God will make a new covenant, and the covenant will be your catalyst.

I’ve been discouraged by politics lately — government politics certainly, but also the politics of how we interact with one another, the isms that impact us, and our expectations for one another. I’ve been discouraged — frustrated — heartbroken — by so much that’s happening, and I’ve been especially discouraged because I can’t imagine these things changing. The reality that the spirit of our nation bends toward power and violence seems too entrenched to change anytime soon.

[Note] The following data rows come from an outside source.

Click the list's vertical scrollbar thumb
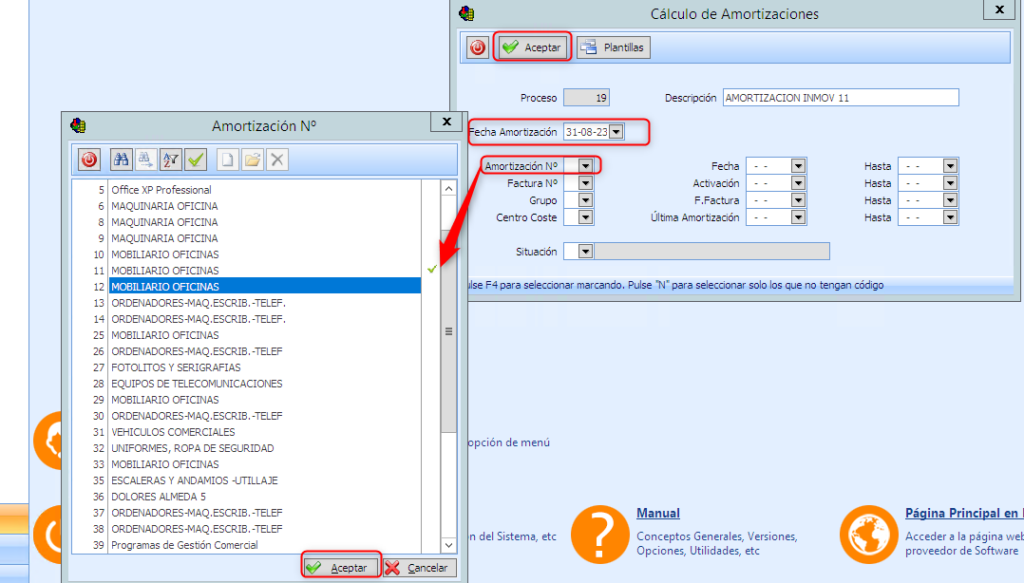pos(448,331)
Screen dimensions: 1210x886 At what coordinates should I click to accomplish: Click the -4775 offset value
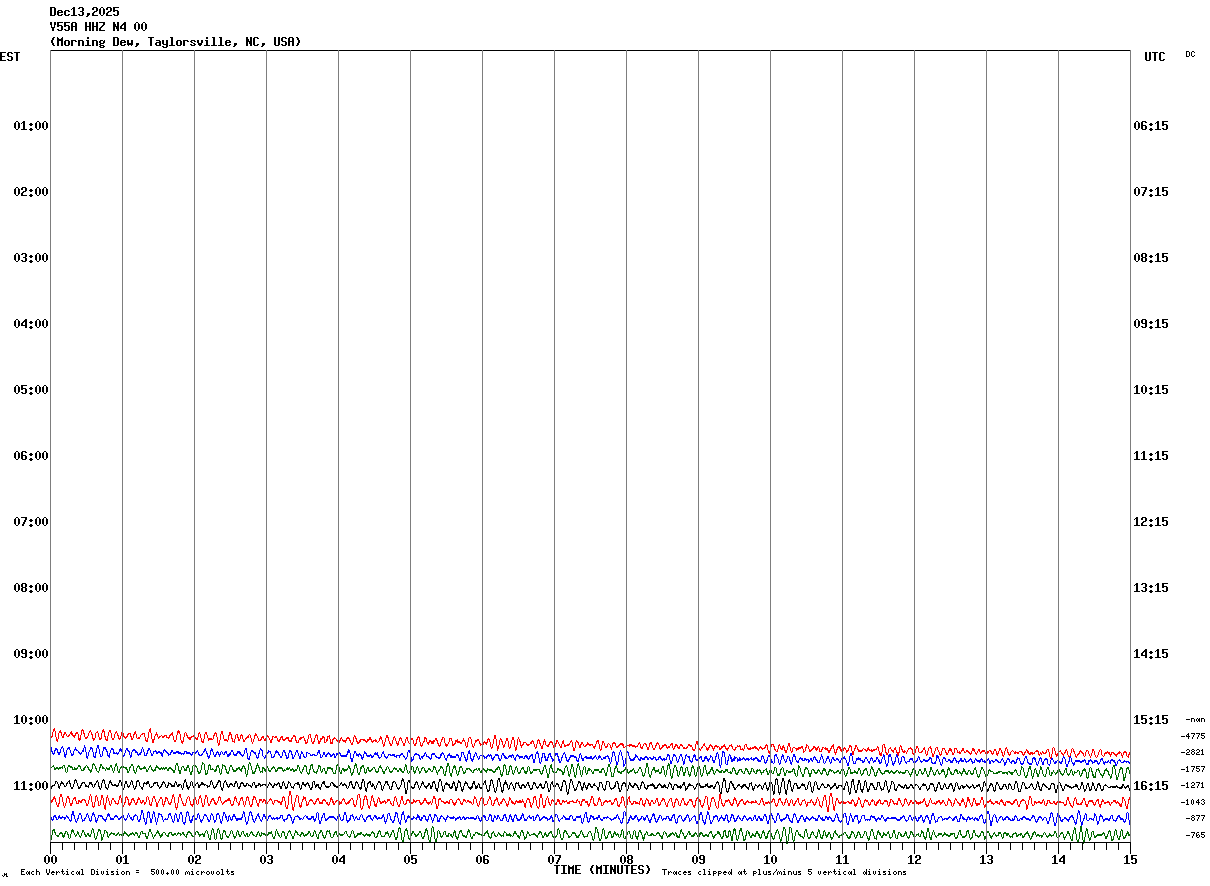click(1193, 736)
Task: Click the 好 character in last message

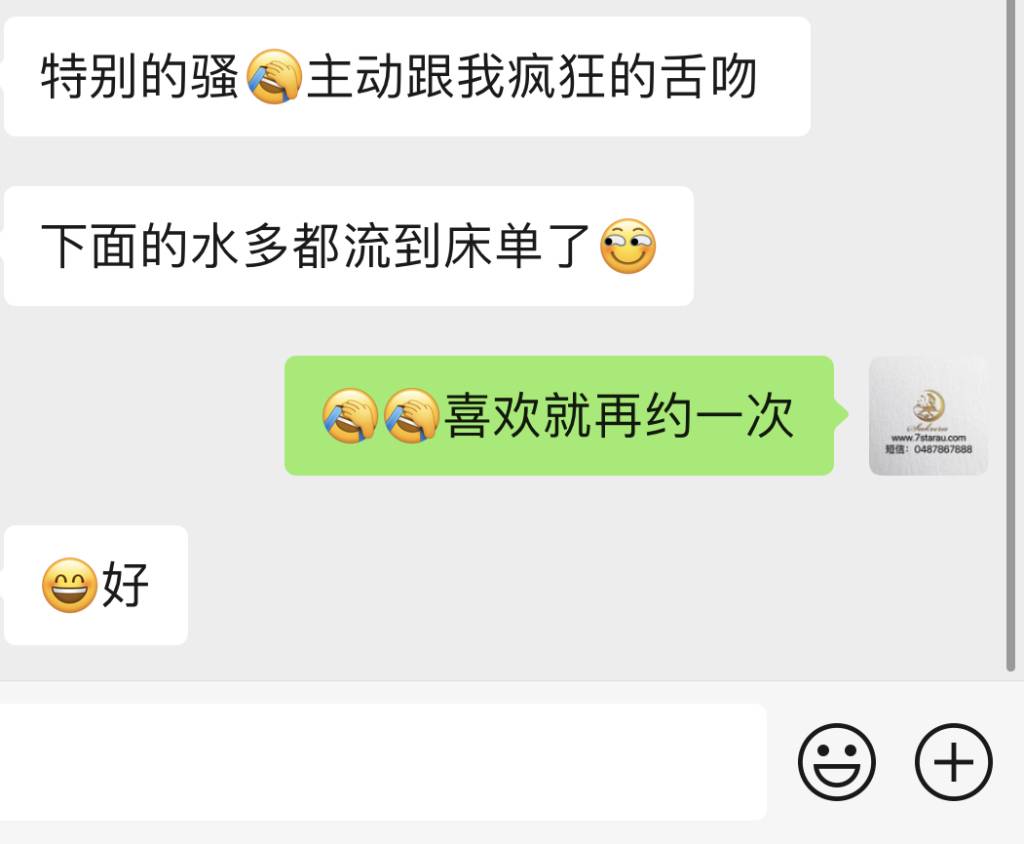Action: [125, 585]
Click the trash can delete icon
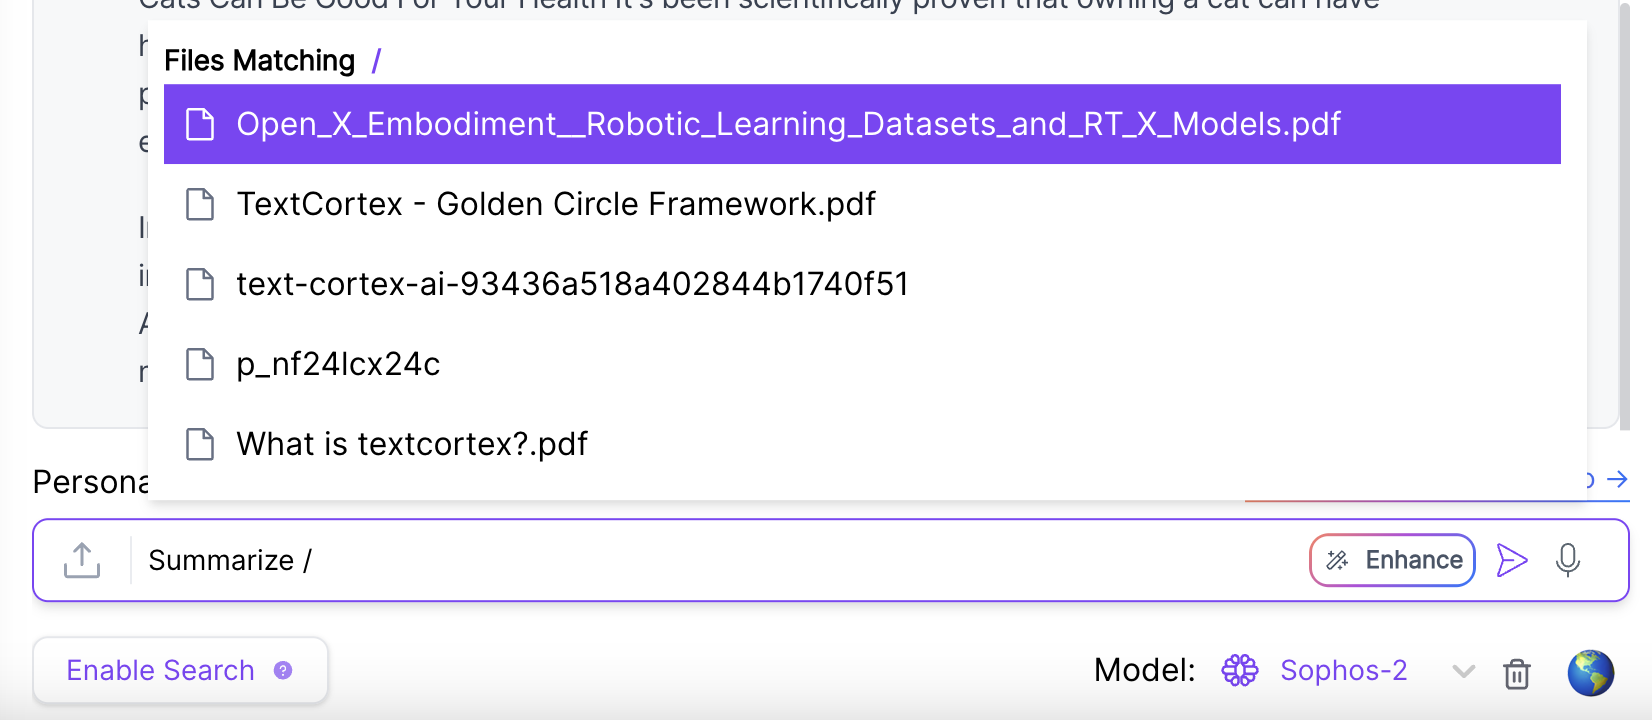1652x720 pixels. click(1517, 673)
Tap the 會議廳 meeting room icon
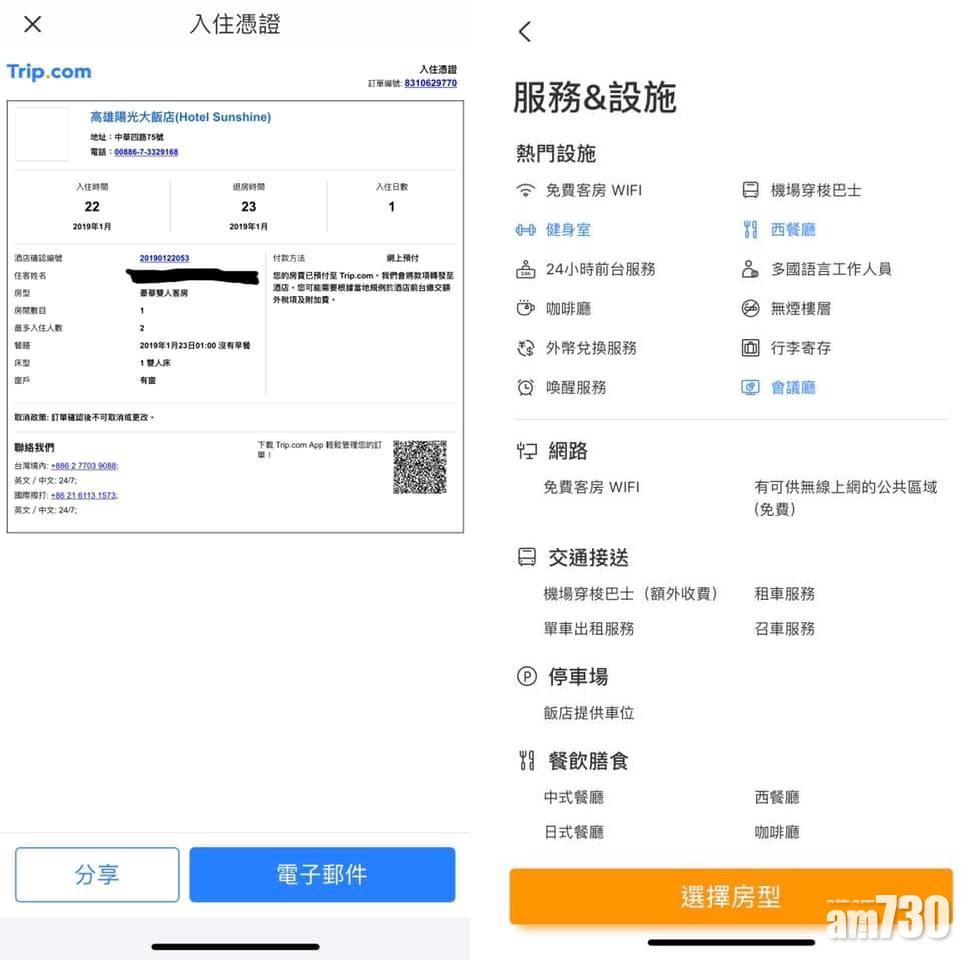This screenshot has height=960, width=974. point(751,388)
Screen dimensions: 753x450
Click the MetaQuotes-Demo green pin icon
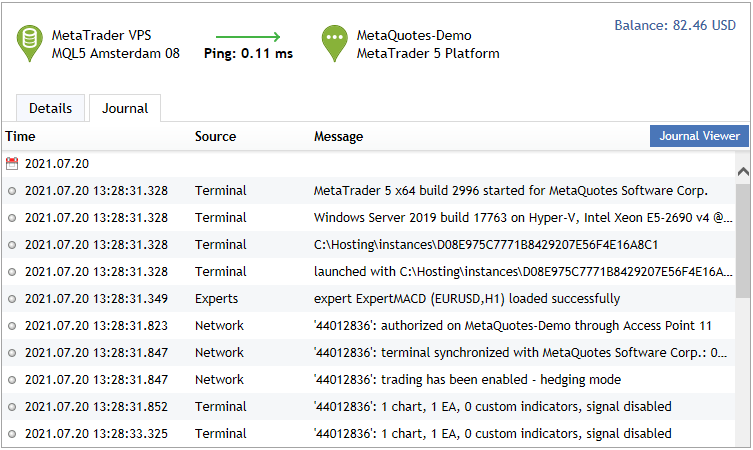pyautogui.click(x=334, y=43)

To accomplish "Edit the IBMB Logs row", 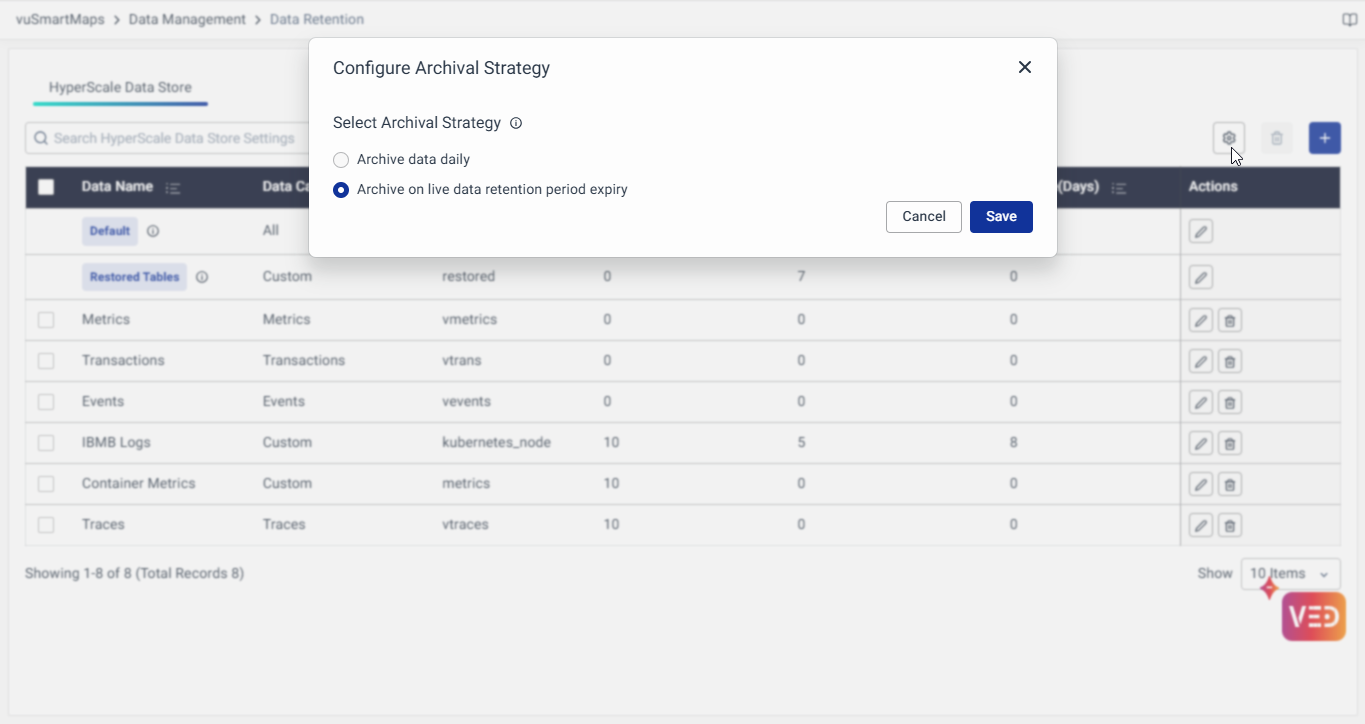I will point(1201,443).
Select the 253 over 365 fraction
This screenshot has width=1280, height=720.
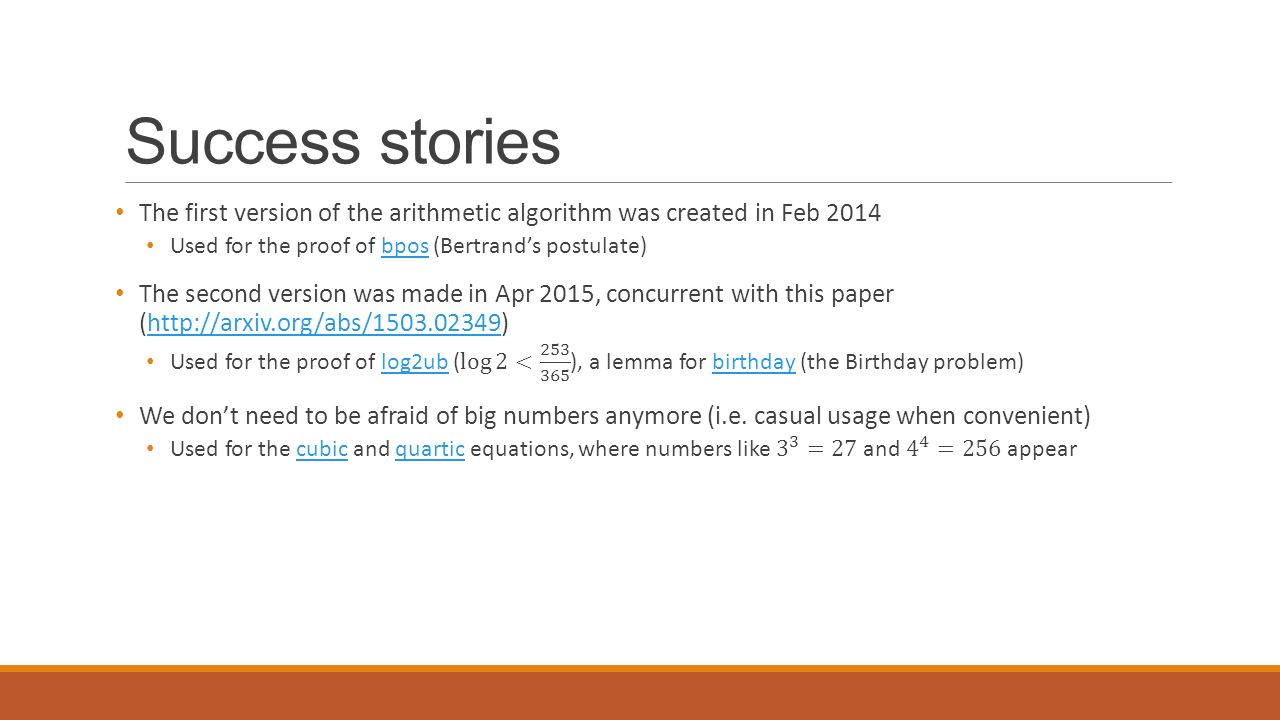point(555,362)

But as I look with God at the scope of the covenant, through the lens of Jeremiah 31, I see afresh that the history of the covenant is a history of God’s imagination. God could imagine a rescue for Noah when flood waters rose, and God could imagine relating to humanity from a perspective of compassion. God could imagine a new family for Abraham, even when Abraham was 99 years old. God could imagine building and healing a community even in the middle of a wilderness. God could imagine a restored home for the exiles. God can imagine renewal for discouraged people and freedom for those who are oppressed.

What I struggle to imagine, what we struggle to imagine and bring about, God has already imagined! And God has written the theme of it on our hearts with the covenant: that we belong to God, that God loves us, that God seeks healing for all people, and that we are God’s embodiment of the covenant. Our hearts are called to embody God’s heart.

I, you, we don’t need to possess the fullness of imagination in order for the world to change. We need to believe that God possesses the holy imagination for change. We need to remember that God has made us living covenants, and let the covenant be our catalyst.